__What is needed__
Take each line from the material below that includes the string "Before" and copy it.

__Data section__

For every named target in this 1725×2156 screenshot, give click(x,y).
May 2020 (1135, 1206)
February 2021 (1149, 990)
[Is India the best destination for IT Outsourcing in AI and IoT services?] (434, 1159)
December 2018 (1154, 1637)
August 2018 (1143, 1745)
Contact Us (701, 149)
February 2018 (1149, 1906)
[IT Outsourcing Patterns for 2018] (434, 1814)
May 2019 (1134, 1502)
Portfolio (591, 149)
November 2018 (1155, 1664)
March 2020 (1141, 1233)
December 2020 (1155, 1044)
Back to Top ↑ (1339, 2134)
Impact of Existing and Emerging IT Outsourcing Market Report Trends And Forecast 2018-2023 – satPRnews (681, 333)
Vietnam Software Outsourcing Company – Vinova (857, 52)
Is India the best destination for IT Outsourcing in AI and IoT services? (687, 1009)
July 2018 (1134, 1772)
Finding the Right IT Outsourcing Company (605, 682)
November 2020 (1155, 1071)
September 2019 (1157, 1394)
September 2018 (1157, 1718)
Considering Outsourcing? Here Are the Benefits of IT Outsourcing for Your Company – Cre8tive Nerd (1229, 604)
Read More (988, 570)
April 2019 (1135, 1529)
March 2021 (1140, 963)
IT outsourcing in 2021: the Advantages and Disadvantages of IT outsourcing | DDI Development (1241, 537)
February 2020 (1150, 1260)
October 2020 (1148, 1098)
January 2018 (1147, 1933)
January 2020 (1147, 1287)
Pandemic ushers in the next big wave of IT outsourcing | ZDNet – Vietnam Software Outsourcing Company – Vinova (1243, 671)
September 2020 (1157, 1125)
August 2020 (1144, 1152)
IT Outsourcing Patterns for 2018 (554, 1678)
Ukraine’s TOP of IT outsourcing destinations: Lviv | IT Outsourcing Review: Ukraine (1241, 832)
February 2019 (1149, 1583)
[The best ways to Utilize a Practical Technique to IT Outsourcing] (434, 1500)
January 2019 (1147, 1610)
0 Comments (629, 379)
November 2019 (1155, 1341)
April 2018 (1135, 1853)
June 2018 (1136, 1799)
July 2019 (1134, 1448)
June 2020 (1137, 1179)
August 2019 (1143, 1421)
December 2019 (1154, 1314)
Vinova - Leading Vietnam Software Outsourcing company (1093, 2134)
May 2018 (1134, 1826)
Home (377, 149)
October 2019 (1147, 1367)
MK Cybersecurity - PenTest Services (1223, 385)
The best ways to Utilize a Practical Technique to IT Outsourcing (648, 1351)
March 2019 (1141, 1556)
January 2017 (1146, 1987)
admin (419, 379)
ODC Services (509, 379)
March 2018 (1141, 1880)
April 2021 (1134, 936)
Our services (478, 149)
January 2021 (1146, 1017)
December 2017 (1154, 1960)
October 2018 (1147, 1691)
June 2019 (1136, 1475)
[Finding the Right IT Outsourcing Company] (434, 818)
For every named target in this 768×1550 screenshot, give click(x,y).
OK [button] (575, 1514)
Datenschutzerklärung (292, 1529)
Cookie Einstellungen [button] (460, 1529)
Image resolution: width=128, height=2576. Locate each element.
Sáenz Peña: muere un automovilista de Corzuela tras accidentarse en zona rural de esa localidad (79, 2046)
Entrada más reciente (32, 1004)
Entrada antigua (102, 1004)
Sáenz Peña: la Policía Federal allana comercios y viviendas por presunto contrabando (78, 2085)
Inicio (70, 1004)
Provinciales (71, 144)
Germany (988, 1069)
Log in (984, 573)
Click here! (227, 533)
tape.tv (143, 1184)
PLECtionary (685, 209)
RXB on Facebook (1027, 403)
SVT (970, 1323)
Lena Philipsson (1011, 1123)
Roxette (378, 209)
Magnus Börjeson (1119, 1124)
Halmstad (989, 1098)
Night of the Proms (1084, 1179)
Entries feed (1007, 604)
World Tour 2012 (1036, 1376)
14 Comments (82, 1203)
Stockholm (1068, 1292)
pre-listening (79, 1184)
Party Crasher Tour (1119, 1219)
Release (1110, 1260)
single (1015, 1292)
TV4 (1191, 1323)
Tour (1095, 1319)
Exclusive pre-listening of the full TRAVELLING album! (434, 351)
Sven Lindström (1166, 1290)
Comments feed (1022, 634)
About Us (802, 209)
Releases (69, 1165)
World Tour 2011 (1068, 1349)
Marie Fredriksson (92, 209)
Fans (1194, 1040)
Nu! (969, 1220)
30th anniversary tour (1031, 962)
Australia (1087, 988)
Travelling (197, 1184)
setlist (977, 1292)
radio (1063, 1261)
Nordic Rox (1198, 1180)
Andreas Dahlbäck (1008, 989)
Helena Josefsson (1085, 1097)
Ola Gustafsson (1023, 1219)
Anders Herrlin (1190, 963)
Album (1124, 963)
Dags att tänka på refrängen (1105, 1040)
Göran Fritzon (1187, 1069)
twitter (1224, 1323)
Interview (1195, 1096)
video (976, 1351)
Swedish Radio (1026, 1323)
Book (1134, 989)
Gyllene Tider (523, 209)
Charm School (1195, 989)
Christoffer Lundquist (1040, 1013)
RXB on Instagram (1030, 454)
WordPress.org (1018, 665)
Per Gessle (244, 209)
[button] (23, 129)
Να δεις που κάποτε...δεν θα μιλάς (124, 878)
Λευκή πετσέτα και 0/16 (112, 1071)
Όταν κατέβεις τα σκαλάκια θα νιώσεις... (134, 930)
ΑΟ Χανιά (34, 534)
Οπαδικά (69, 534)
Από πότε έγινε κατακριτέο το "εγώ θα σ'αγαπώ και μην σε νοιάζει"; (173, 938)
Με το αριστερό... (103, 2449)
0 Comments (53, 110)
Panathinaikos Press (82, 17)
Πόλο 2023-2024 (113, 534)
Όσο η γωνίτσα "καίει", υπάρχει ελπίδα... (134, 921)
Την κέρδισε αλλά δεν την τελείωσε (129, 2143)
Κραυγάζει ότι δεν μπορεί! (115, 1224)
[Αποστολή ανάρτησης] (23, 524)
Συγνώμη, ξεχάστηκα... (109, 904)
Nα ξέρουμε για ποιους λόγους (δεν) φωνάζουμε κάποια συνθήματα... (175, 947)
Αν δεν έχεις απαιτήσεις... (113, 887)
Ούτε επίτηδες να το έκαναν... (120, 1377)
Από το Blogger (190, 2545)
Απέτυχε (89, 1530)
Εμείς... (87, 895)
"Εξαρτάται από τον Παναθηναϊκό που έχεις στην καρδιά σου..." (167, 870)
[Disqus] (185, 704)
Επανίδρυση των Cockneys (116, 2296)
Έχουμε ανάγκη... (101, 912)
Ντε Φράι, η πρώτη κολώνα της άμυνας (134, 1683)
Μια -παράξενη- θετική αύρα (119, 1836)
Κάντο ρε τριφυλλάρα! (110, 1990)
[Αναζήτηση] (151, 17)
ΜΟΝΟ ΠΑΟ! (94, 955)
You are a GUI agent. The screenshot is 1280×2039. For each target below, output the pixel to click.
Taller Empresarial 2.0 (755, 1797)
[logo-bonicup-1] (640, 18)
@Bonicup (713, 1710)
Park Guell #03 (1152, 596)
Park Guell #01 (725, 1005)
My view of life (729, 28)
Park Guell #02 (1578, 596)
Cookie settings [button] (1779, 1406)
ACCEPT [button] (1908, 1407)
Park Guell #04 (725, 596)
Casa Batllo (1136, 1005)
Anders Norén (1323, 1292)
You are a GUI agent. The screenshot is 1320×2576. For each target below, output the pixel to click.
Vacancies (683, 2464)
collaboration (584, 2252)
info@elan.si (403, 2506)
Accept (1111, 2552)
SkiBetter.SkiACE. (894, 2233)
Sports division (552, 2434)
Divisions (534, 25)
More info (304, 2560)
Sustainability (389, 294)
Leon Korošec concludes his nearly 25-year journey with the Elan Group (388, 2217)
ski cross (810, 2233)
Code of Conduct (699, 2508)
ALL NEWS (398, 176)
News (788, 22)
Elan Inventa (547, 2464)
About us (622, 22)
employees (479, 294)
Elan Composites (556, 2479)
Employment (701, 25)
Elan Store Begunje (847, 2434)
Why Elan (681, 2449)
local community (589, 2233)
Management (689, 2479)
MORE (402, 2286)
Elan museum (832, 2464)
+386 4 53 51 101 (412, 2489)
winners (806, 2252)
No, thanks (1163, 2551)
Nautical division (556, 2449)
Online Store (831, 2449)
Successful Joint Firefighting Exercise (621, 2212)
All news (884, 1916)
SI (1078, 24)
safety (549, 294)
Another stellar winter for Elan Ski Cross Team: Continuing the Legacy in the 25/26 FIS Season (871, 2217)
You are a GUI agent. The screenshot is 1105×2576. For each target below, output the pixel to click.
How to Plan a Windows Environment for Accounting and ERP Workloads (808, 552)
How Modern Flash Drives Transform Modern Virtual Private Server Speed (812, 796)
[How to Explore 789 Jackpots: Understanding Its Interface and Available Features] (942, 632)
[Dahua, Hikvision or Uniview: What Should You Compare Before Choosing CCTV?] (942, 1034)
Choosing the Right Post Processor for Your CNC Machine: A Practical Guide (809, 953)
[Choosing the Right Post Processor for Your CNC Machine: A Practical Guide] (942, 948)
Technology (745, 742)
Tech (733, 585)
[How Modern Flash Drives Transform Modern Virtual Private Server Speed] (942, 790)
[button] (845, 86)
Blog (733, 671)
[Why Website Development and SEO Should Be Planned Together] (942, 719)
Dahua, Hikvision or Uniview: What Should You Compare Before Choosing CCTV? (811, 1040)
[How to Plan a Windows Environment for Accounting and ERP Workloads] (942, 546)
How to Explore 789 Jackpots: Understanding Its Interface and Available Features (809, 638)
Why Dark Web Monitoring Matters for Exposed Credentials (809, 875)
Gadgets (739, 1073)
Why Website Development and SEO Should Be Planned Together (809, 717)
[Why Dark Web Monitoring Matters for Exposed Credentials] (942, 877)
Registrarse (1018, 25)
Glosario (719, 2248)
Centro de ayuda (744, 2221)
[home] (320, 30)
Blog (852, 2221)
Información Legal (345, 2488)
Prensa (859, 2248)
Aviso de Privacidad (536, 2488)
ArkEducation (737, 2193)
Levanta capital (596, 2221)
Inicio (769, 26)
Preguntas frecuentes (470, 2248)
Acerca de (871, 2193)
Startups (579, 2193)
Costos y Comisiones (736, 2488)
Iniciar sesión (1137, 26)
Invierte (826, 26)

__Written response__
[Dahua, Hikvision or Uniview: What Should You Compare Before Choosing CCTV?] (942, 1034)
Dahua, Hikvision or Uniview: What Should You Compare Before Choosing CCTV? (811, 1040)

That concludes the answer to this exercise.